SaraEl-Metwally / LightAssembler

Lightweight resources assembly algorithm
GNU General Public License v3.0
19 stars 1 forks source link

Error: maximum supported read length for this version = 1024 #5

Open tseemann opened 8 years ago

tseemann commented 8 years ago

I can't seem to assemble my data, 5 Mbp bacterial genome, PE reads. I've tried various k and g etc.

LightAssembler -k 31 -G 5000000 -t 72 /data/R1.fq.gz /data/R2.fq.gz --verbose
--- Parameters extrapolation.

--- h(0):m(0):s(8) elapsed time.
--- start with gap size g = 8
--- average read length = 137
--- average sequencing coverage = 131

--- Uniform kmers sampling.

--- h(0):m(0):s(0) elapsed time.
--- total number of kmers in BloomA = 0
--- BloomA false positive rate = 0
--- probability of an incorrect kmer appears in the sample : 0.151046

--- Trusted/untrusted kmers filtering.

--- h(0):m(0):s(0) elapsed time.
--- total number of kmers in BloomB = 0
--- BloomB false positive rate = 0
--- LightAssembler can not assemble your dataset !!!
--- maximum supported read length for this version = 1024
--- try different values for k [kmer size] & g [gap size] or different dataset
tseemann commented 8 years ago

I think the bug is that you do not support read files with path in them?

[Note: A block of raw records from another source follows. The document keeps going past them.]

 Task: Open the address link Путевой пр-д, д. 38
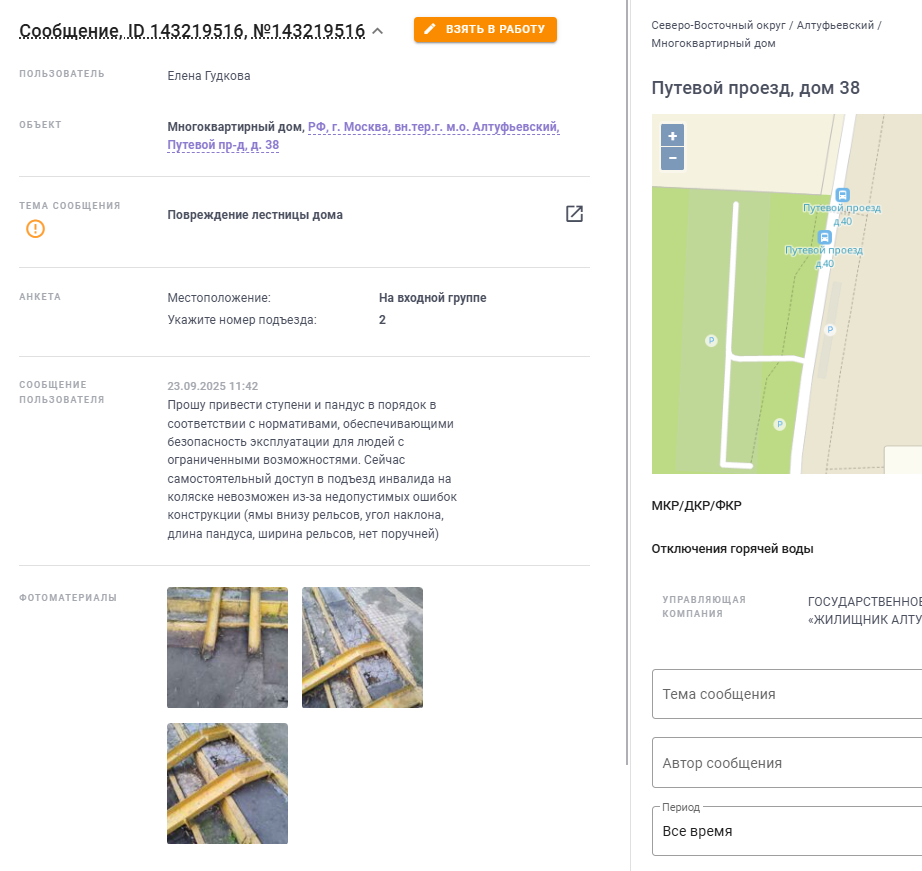223,145
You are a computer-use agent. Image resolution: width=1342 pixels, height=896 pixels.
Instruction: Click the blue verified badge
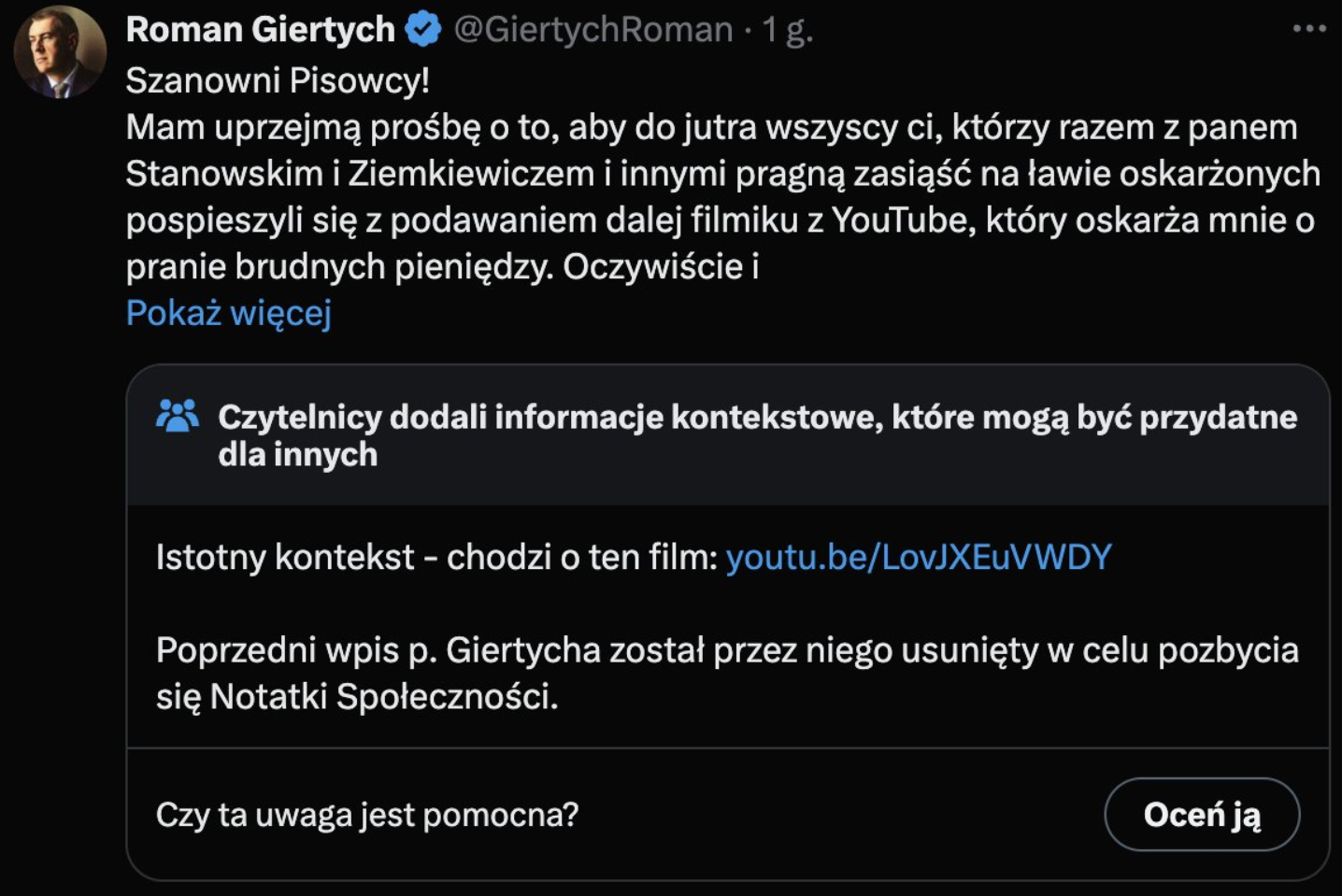click(x=423, y=30)
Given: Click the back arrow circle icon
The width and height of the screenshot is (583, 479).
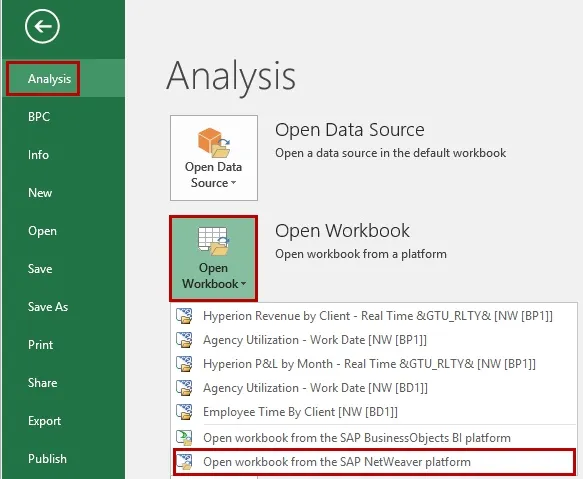Looking at the screenshot, I should [42, 26].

So ecoli.fastq.gz works, but not /path/to/the/reads/ecoli.fastq.gz ?

SaraEl-Metwally commented 7 years ago

screenshot from 2016-09-30 04_32_23

SaraEl-Metwally commented 7 years ago

As you can see, LightAssembler supports the path to read files. Thanks!

tseemann commented 7 years ago

The path suggestion was just one idea I had.

Can you suggest any other reasons why we are unable to get any results with your software?

SaraEl-Metwally commented 7 years ago

Can you give me the exact command line that you are using for your dataset?

michaelbarton commented 7 years ago

I believe @jfroula was having the same problem running the software here at the JGI. Jeff, perhaps you could outline the problem you were having, if you have your code samples at hand?

michaelbarton commented 7 years ago

My experience is that this appears to be related to the -G flag. If the value is not set to an accurate value. I've found using 10x the anticipated value appears to make this error go away. Assuming we're describing the same error cause. LightAssembler appears to generate the same error message, regardless of the cause.

SaraEl-Metwally commented 7 years ago

Sorry for late reply, @michaelbarton, The value of -G flag, the genome size, should be relatively accurate because it plays a key role in determining the size of Bloom filter, its false positive rate, which affects trusted/untrusted kmers filtering step of LightAssembler (i.e. LightAssembler results). I tried different genome size values for GAGE Staphylococcus_aureus (genome size: 2903081 bp) to see the effect of genome size values on the assembly results. (genome size: 1803081 bp)

screenshot from 2017-02-16 05-08-16

(genome size: 1103081 bp) screenshot from 2017-02-16 10-12-41

LightAssembler generates a general message if it fails to assemble the given data set saying some suggestions that cause the failure such as read length, gap size or kmer size. I will also mention that the genome size value should be relatively accurate in this generated message. I sent an email to @jfroula to know his issues with LightAssembler so I can fix them.

Thank you so much.

michaelbarton commented 7 years ago

Thanks for following up. I believe it may not be possible to have an accurate estimate of the genome size ahead of time, for example when assembling a novel genome for the first time. It can be possible to approximate size from the observation rate of unique kmers when sampling from the reads however this could be error prone if light assembler is particularly sensitive to this value.